The Artist in the Office.

I’ve been drawing for most of my life, apart from that bit where i was working my butt off in an office.

I distinctly remember saying aloud to my managers at the time, who were interested in my skills as an artist, that i had accepted my fate. I couldn’t perform my best at work and continue making great art.

Essentially i had given up, and ploughed myself into the corporate world, while being distinctly unfulfilled.

The pain an artist feels when they are removed from their craft either by choice or circumstance i would compare to losing a limb. I am of course only guessing, for i have not yet lost a limb, but i have on occasion been maimed and incapacitated for a time on my various body parts. But should i have lost a leg, i imagine the grief experienced would be quite comparable to that of losing one’s connection to their art.

And so, I continued in my monochrome life for a number of years, where i stopped visiting galleries, stopped reading books, stopped engaging quite entirely in any sort of colourful life. And my life’s it seemed, was turning the same pale stained shade of grey that covered the disappointments on the walls of that office.

That was until, i fell.

I vaguely remember holding a maoam sweet in my hand and being surrounded by my colleagues on the stairwell, we were continuing a meeting we’d come in for just after the entire world’s lock down and on my first day back i managed to fall down the stairs. Quite likely I’d forgotten how to use them since being cooped up in my flat for almost two years, too afraid to go outside.

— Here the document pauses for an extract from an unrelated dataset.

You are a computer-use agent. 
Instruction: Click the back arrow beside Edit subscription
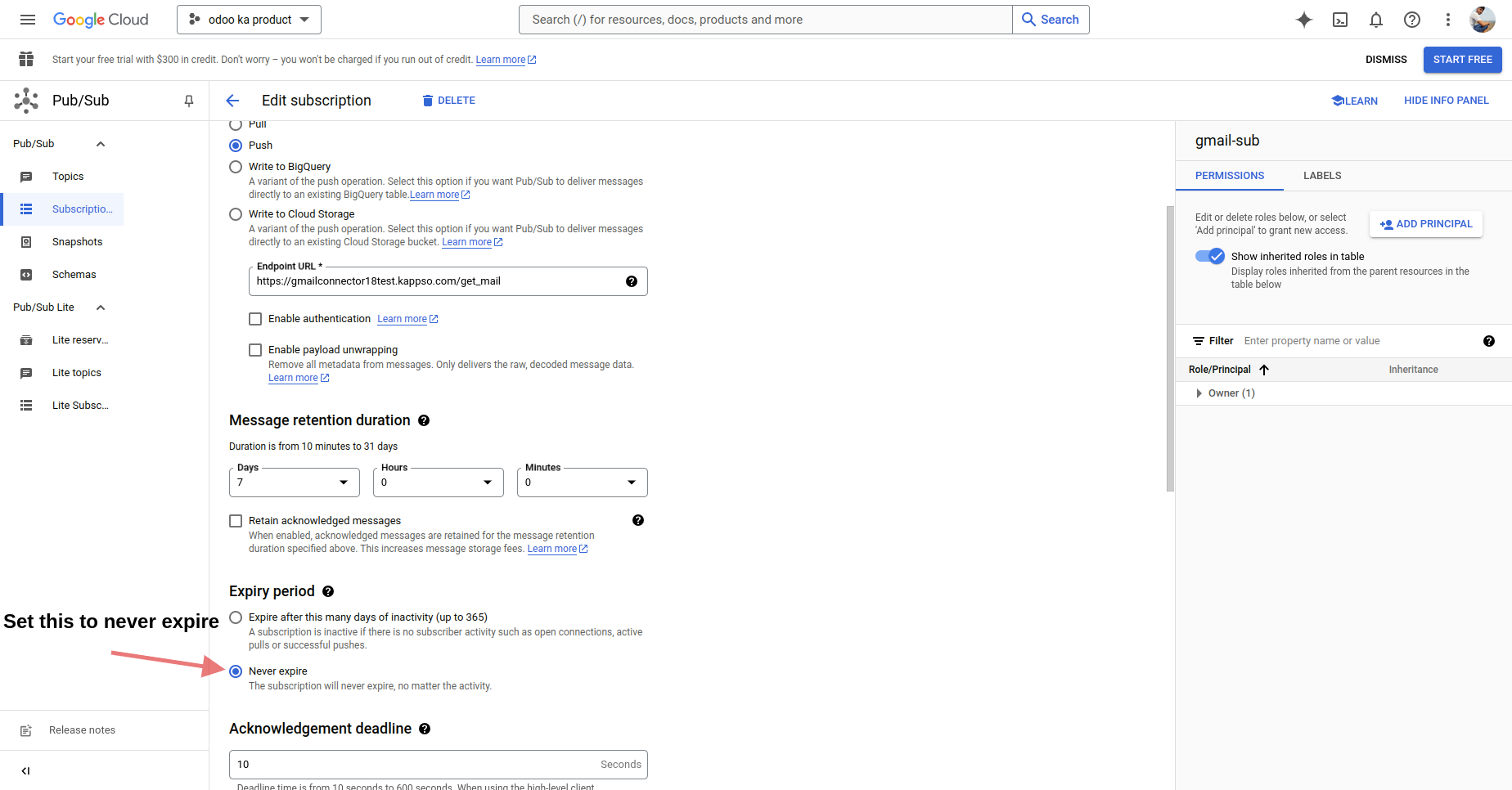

My sick feeling and inability to contribute to the meeting on the stairs soon made me realise that i had in fact broken my ankle. I slithered down the stairs to the bemusement of my colleagues, who i think thought i was overreacting, into a taxi and to the hospital.

It was in my recooperation at home, minus the office work, that my mind began to shift. The Summer Exhibition for the Royal Academy was about to close for applications and I decided that now, incapacitated as i was, was a great time to start a four foot painting, to be completed in a week. I worked harder than i ever had in that week, propped up on the floor, leg braced and plastered, but the discomfort was nothing compared to the joy I was getting from painting again.

And i promised myself that if i got accepted into the exhibition, i would stay in London and make one last attempt at being an artist. And if i failed, i’d pack my bags and take off to see the world as soon as i could walk again.